I take my cues from the book of Job. Consider this little snippet from Eliphaz’s counsel to his hurting friend Job:
“8 As for me I would seek God, and to God would I commit my cause…17 Behold, blessed is the one whom God reproves; therefore despise not the discipline of the Almighty. 18 For he wounds, but he binds up; he shatters, but his hands heal. 19 He will deliver you from six troubles; in seven no evil shall touch you.”

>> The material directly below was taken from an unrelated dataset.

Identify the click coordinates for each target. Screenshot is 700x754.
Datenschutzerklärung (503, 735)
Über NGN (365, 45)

That is good solid counsel is it not? Calamity has come upon Job. Depressing, “my life will never be the same”, type of calamity. Is it not good advice to tell a hurting man to entrust Himself to the Lord’s care? Eliphaz is reminding Job that this is a period of discipline but trust in the Lord and eventually he will heal you. Eliphaz essentially tells Job to “turn that frown upside down” God will bless you again eventually.

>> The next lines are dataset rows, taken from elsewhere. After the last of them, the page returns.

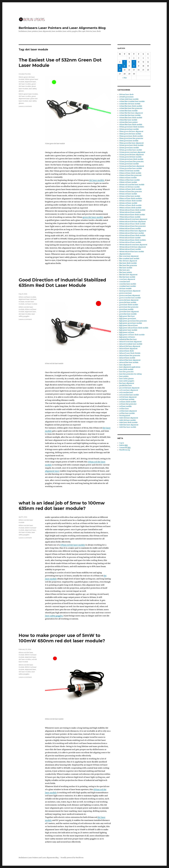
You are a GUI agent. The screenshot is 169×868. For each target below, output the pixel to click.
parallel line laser (126, 385)
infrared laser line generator (130, 355)
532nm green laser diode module (131, 159)
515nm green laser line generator (131, 138)
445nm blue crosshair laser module (132, 101)
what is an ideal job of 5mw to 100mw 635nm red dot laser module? (62, 505)
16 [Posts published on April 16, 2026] (134, 66)
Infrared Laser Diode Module (130, 353)
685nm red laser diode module (130, 208)
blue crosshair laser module (129, 258)
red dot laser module (127, 399)
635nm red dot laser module (73, 545)
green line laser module (128, 314)
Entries (123, 445)
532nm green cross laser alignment (132, 152)
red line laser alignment (128, 411)
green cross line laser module (130, 298)
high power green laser (128, 318)
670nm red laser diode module (130, 205)
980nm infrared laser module (130, 249)
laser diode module (126, 369)
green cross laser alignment (129, 296)
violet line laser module (128, 427)
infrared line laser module (129, 362)
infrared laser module (127, 358)
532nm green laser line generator (131, 161)
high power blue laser (127, 316)
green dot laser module (93, 217)
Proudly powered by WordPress (72, 858)
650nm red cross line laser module (132, 185)
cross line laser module (128, 284)
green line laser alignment (129, 312)
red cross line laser (126, 393)
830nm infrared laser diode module (132, 235)
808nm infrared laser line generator (132, 226)
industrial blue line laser (128, 339)
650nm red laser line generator (130, 191)
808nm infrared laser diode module (132, 224)
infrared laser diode (127, 351)
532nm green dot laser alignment (131, 155)
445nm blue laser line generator (131, 108)
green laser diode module (129, 305)
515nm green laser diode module (131, 136)
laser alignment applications (130, 367)
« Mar (125, 78)
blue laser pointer (126, 272)
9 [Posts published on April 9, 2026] (134, 62)
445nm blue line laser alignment (131, 113)
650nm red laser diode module (130, 189)
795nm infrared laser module (130, 217)
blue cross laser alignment (129, 256)
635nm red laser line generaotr (130, 175)
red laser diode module (128, 402)
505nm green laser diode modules (132, 127)
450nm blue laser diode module (131, 118)
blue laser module (126, 268)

Every one of those verses can find other Old Testament Scripture to back it up. Whether it be from the Torah, the Psalms, or the Prophets what Eliphaz is saying is biblical.
Then why this:
“After the LORD had spoken these words to Job, the LORD said to Eliphaz the Temanite: “My anger burns against you and against your two friends, for you have not spoken of me what is right, as my servant Job has.” (Job 42:7, emphasis mine)

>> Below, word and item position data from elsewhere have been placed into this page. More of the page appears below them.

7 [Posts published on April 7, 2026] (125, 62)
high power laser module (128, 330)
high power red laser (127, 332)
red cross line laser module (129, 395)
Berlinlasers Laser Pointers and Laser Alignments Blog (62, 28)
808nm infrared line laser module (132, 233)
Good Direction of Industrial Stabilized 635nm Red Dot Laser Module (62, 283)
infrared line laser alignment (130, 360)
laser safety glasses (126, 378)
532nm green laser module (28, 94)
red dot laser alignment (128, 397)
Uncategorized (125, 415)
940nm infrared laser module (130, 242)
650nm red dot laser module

So what is the problem; is Eliphaz’s problem a theology problem?
As I read Job I am becoming increasingly convinced that the problem with Eliphaz and his two friends is not that they have horrible theology. These men aren’t the Dr. Phil and Oprah of the camel riding days. They have pretty solid theology (especially given their historical place in God’s unfolding revelation). Theology is not really their problem. Their problem is that they are wrongly applying pretty solid theology. And because of this they are not speaking accurately of the LORD.
Notice in 5:17 that Eliphaz encourages Job not to despise the discipline of the LORD. That is true. But it does not apply to Job because this is not happening to Job because of the Lord’s discipline. So everything that Eliphaz says—no matter how true theologically—is off the mark. It is crappy counsel.
Those of us that are pastors need to be extra sensitive in seeing ourselves in Eliphaz. We spend a good amount of our time studying Scripture, rubbing shoulders with people, and learning the ways of the LORD. We typically know the right answers. But we are prone to being like Eliphaz where we try to make our theological answers fit every situation. Sometimes we need to just listen and humbly say, "maybe I don’t have the answers to this one”.